Greenbaum also disagrees with accusations that he has a conflict of interests given his two roles. “The hotel is not on the site governed by the Kinneret Conurbation, but on the site of the Jordan Valley Regional Council – and therefore I relate to it only as head of the council. The conurbation is responsible for the public beach, which is not and will not be part of the hotel,” he stresses.

He also decries what he sees as erroneous information being distributed by local activists, especially in regard to the commercial marina. “The marina doesn’t belong to the developers and won’t be operated by them,” he says. “Anyone who understands anything about the Sea of Galilee knows that there’s a serious legal prohibition on parking motor-powered boats that can harm the natural marine environment. Along the entire Kinneret, boats are kept in designated parking areas and can only be lowered into the water in designated spots. There’s no parking area in the Amnon Bay and there’s no ramp there, so that won’t happen. A commercial marina of this type allows for perhaps only one boat to support canoeing, but most of the operations are for kayaks and windsurfing.”

According to Greenbaum, any possible activities there will be operated by the Kinneret Conurbation. “As of now,” he says, “no decision has been taken with regard to the operation of the marina – and therefore this is much ado about nothing.”

“On the one hand, people talk about the need to bring in investors to develop the area around the Kinneret to create jobs and create a regional economy. But then, once there’s a developer willing to invest money and who doesn’t ask for benefits beyond those determined in the national plan, they are turned into public enemies,” Greenbaum continues, “We’re fed up of people sitting in the center of the country and pretending to take decisions for the periphery and its development.”

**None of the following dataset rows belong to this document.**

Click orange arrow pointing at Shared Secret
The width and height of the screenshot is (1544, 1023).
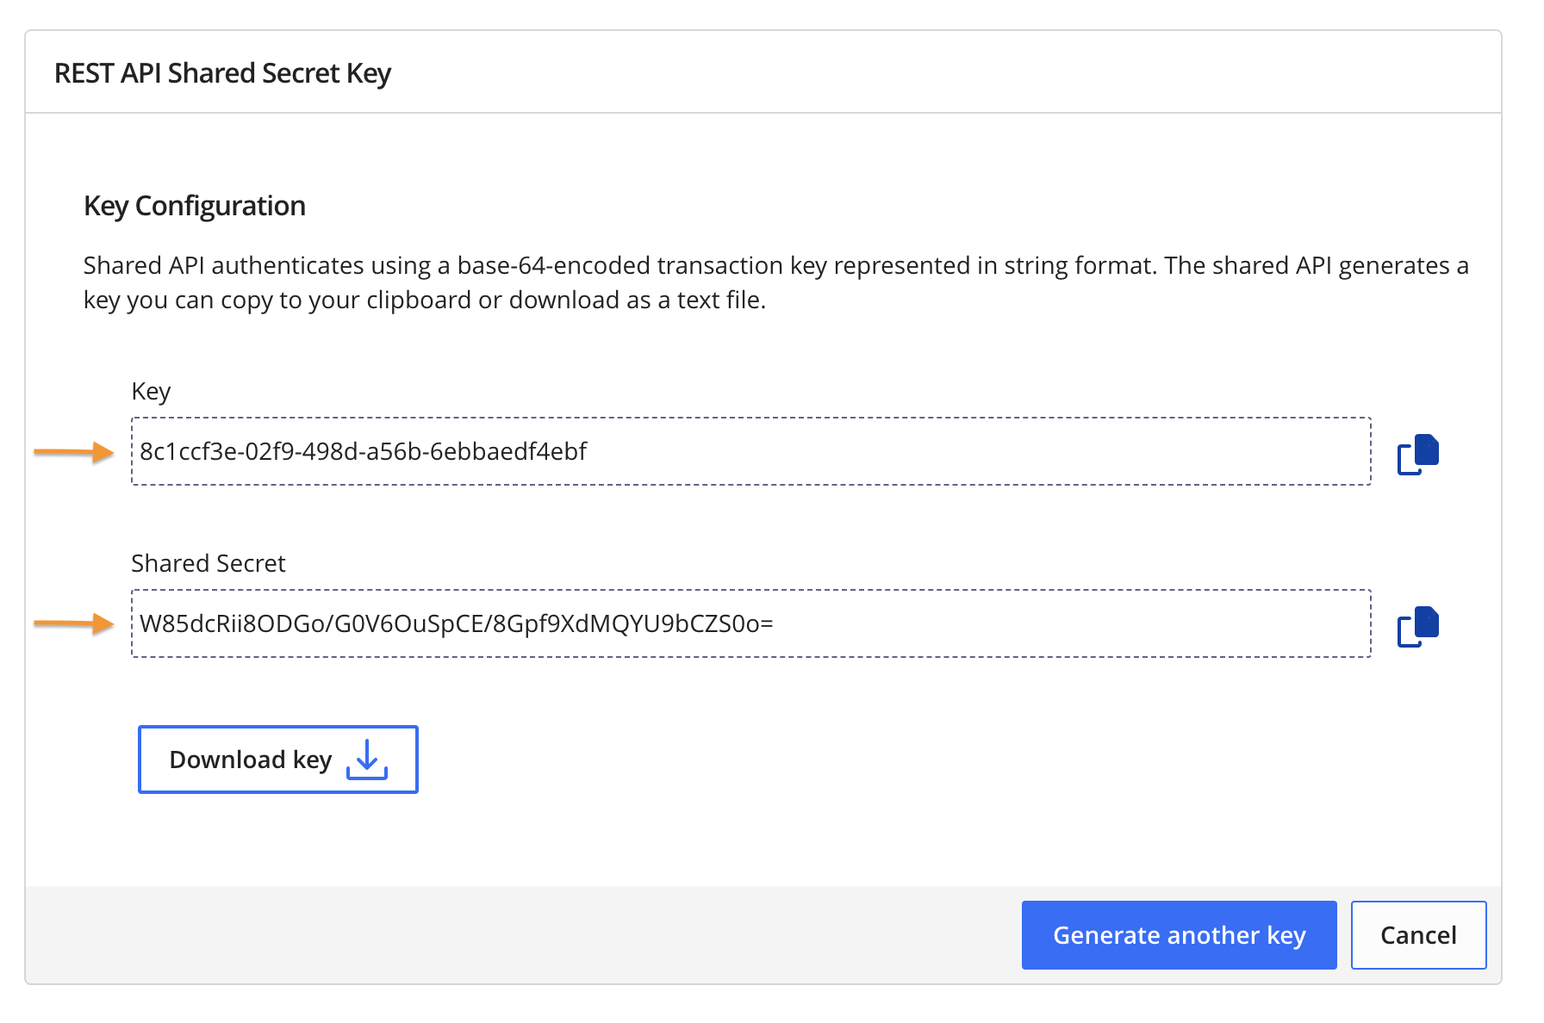click(74, 623)
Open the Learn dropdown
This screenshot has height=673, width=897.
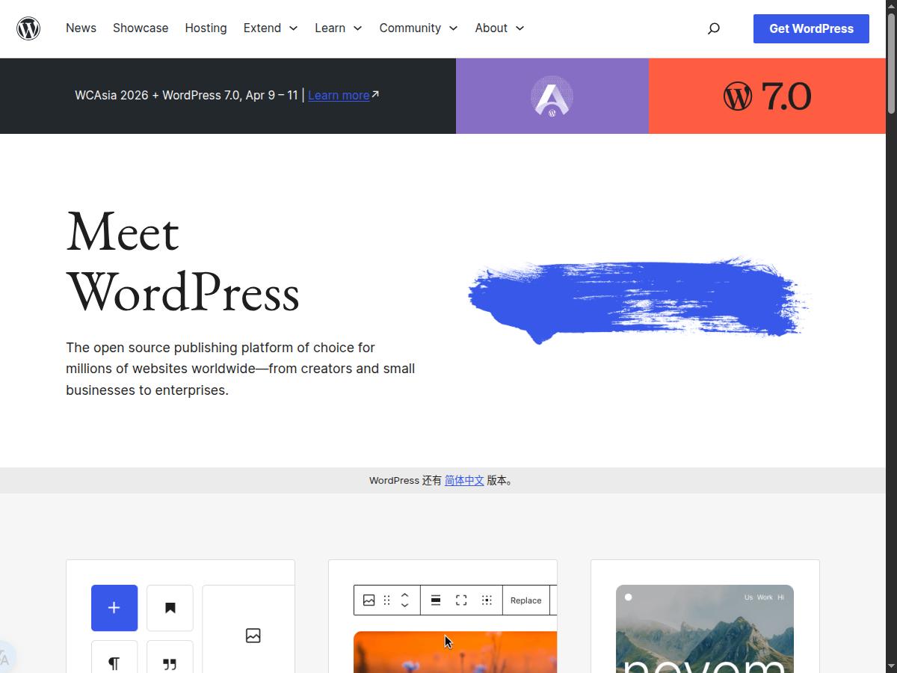click(x=337, y=28)
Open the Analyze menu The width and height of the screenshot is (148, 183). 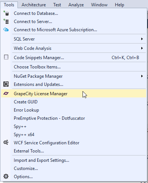pos(76,5)
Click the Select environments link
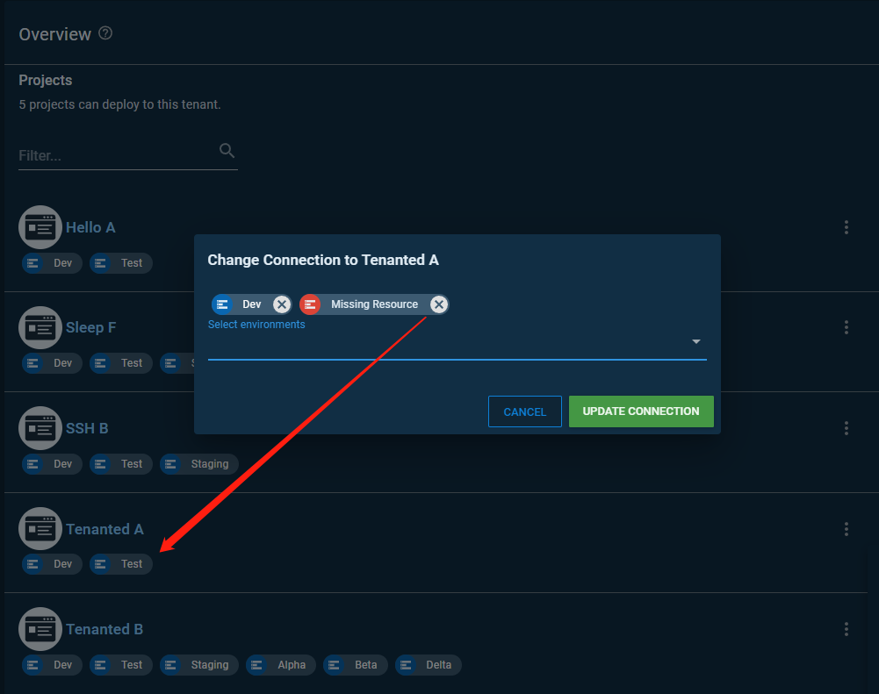The height and width of the screenshot is (694, 879). [256, 324]
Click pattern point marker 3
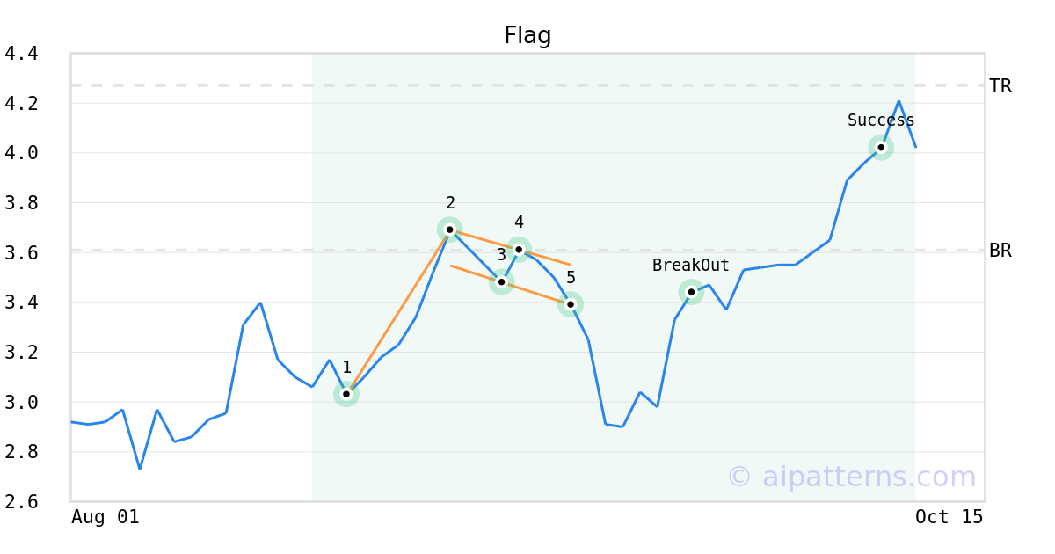The width and height of the screenshot is (1055, 554). (501, 281)
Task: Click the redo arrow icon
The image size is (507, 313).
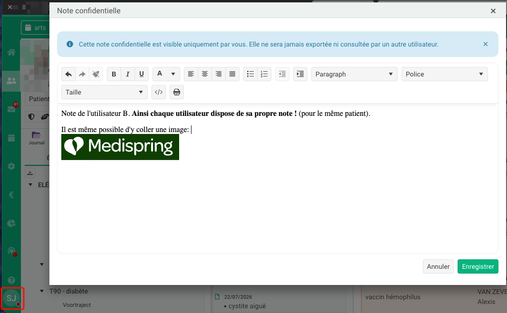Action: pyautogui.click(x=82, y=74)
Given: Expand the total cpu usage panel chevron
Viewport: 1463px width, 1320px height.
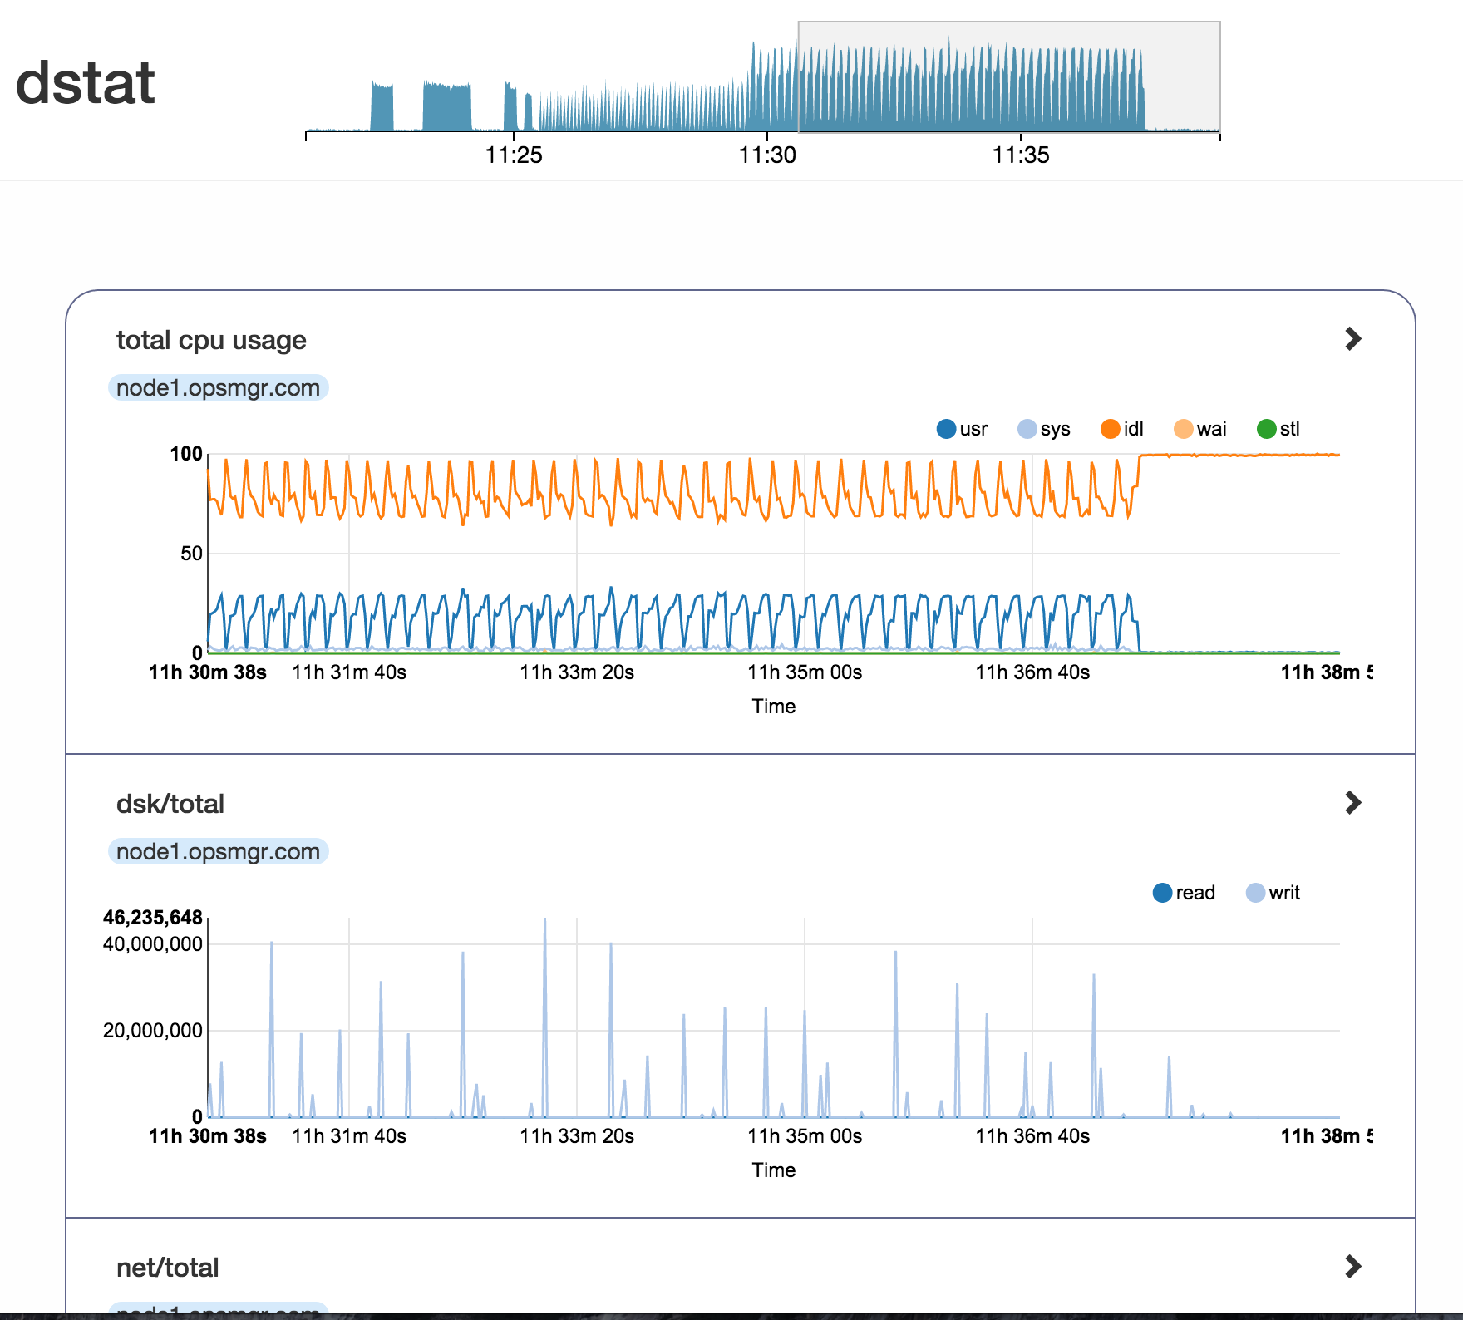Looking at the screenshot, I should (x=1352, y=339).
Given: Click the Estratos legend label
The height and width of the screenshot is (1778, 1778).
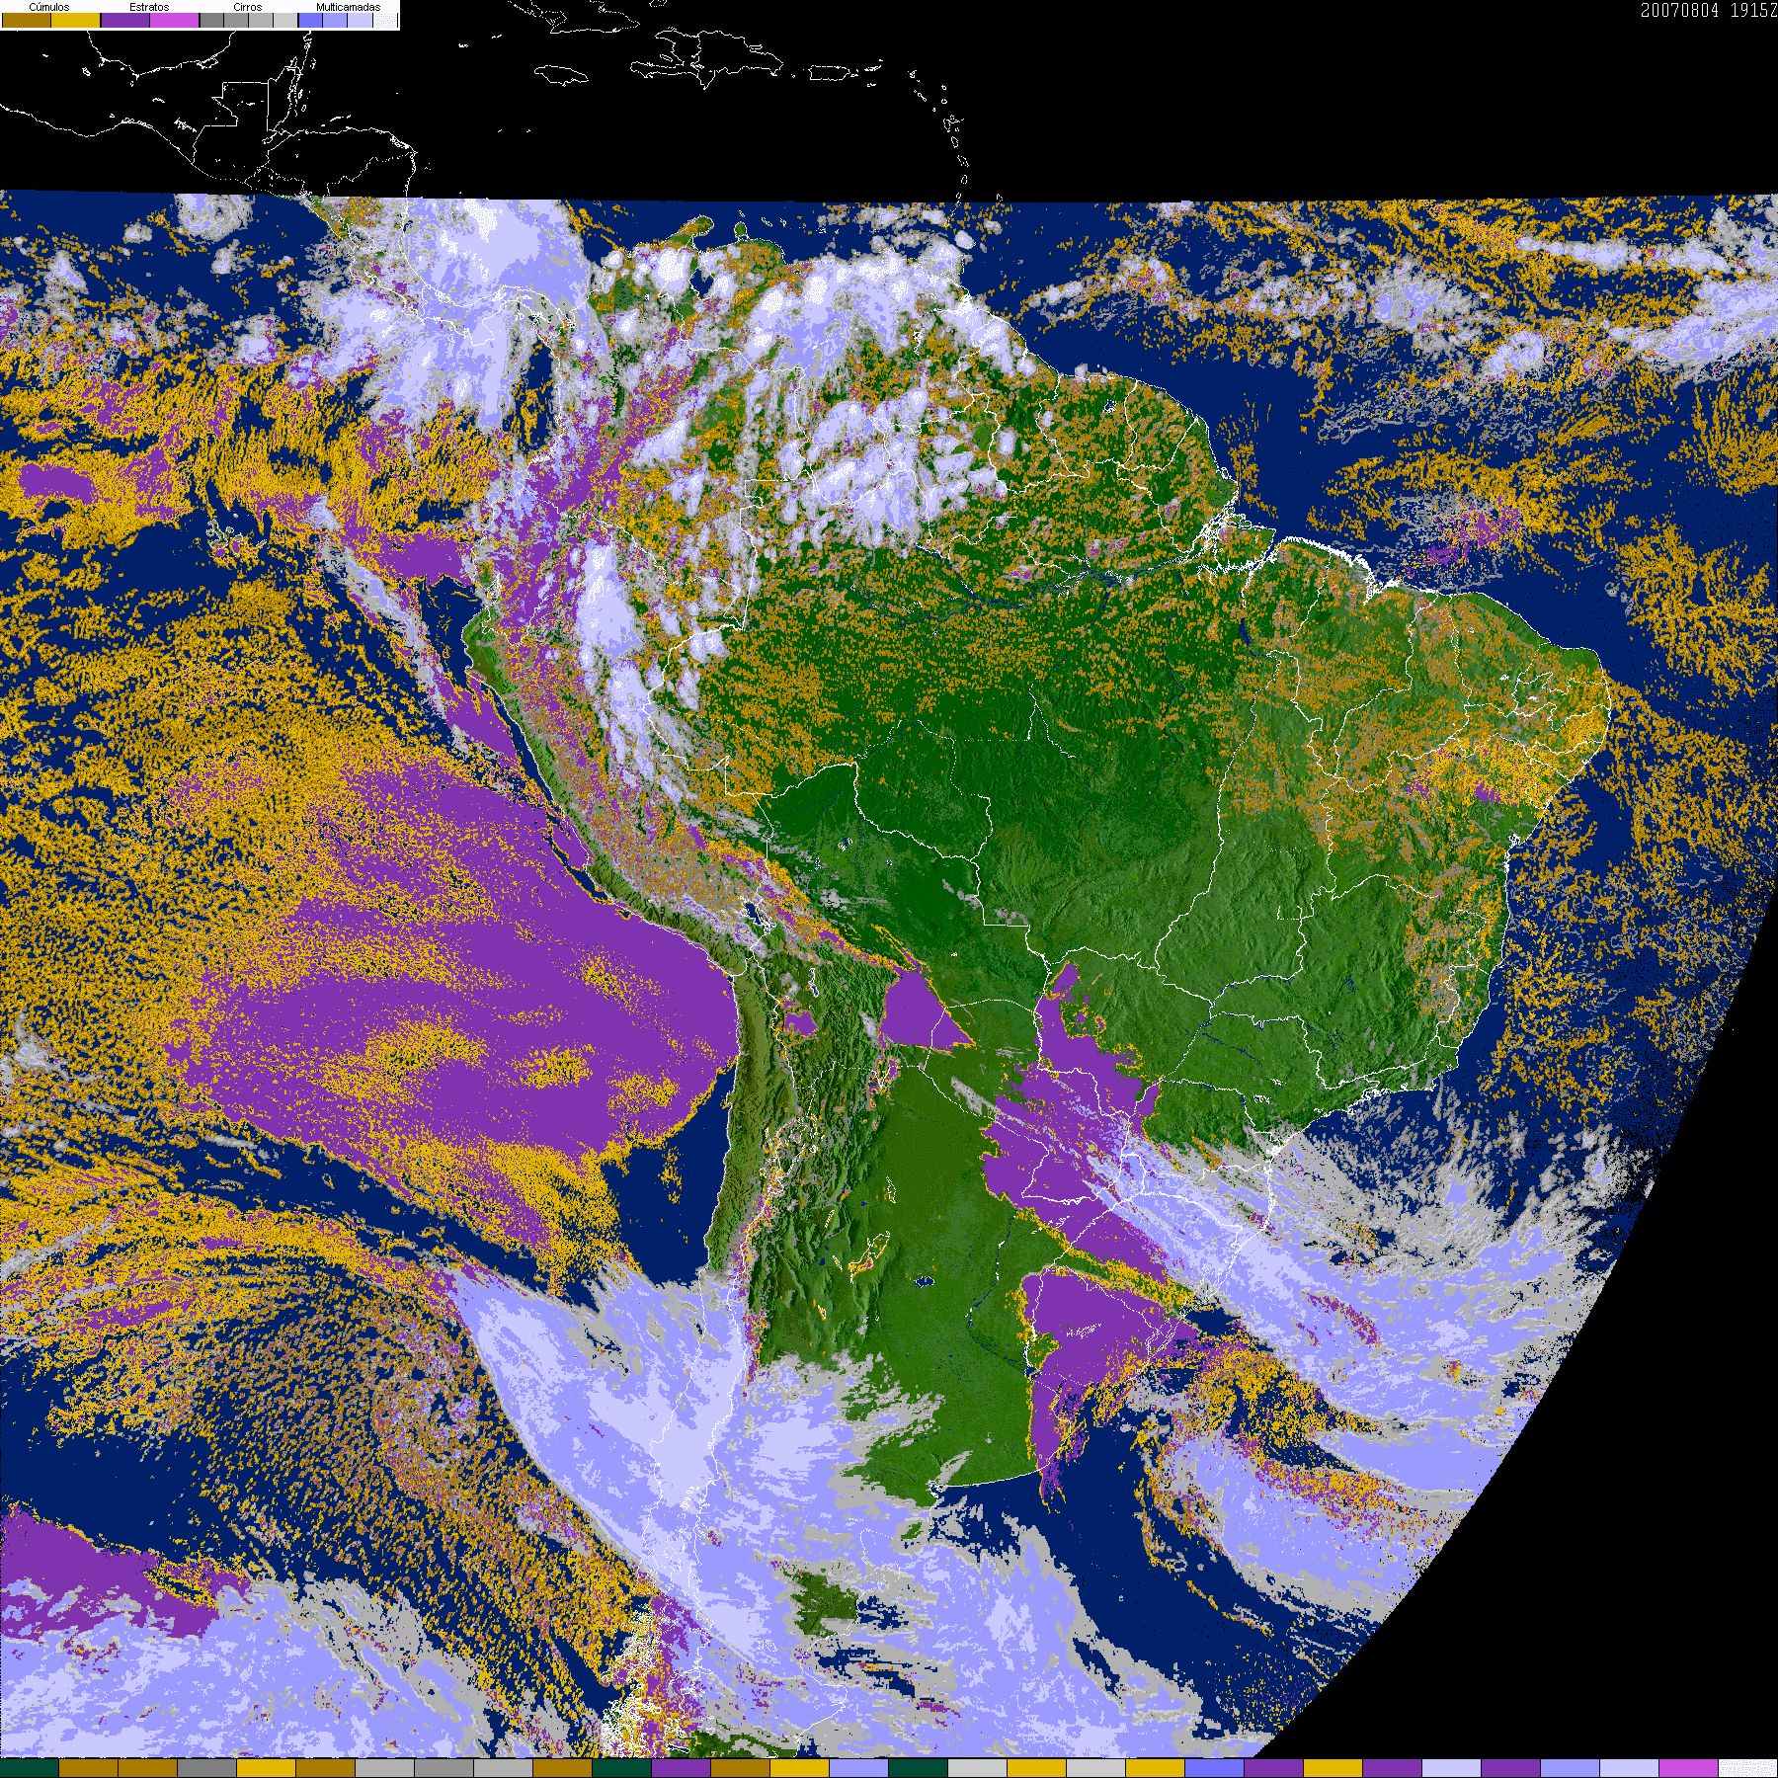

Despite Greenbaum’s claims, after a tour of Amnon Beach and the former resort village, it is hard to see how the public beach can stay open next to the hotel compound, which is locked between the glamping site and the commercial marina.

“The developers will take over the beach,” one local business owner predicts. “There’s no question about it. A hotel like that, with the prices it will charge, needs a promenade. Anyone who thinks they’ll leave the beach open for the public to hold barbecues doesn’t know what they’re talking about. They’ll also build and operate a restaurant, so everything will be theirs and the public will have to make do with the current beach at Amnon that fills up really quickly.”

In response to this story, a spokesman for the national planning council said: “Contrary to claims, within the framework of the national plan for the Kinneret beaches, the council worked to annul plans for the establishment of a resort village and a boat pier in an area of environmental sensitivity, and transferred the building rights to an area where development already existed.

“With regard to claims concerning the planning process, the plans went through all the planning stages, including publication for public objections. The building and development plans were debated before the Northern District regional planning committee, which found that the plans integrate into the existing environment. At the next stage, the plans will be heard at the Protection of the Coastal Environment Committee. These hearings are open to the public.”

No response was available from the developers B.T. Kinneret, Dahuki and Tzarum, or from parent company Pie Siam Ltd.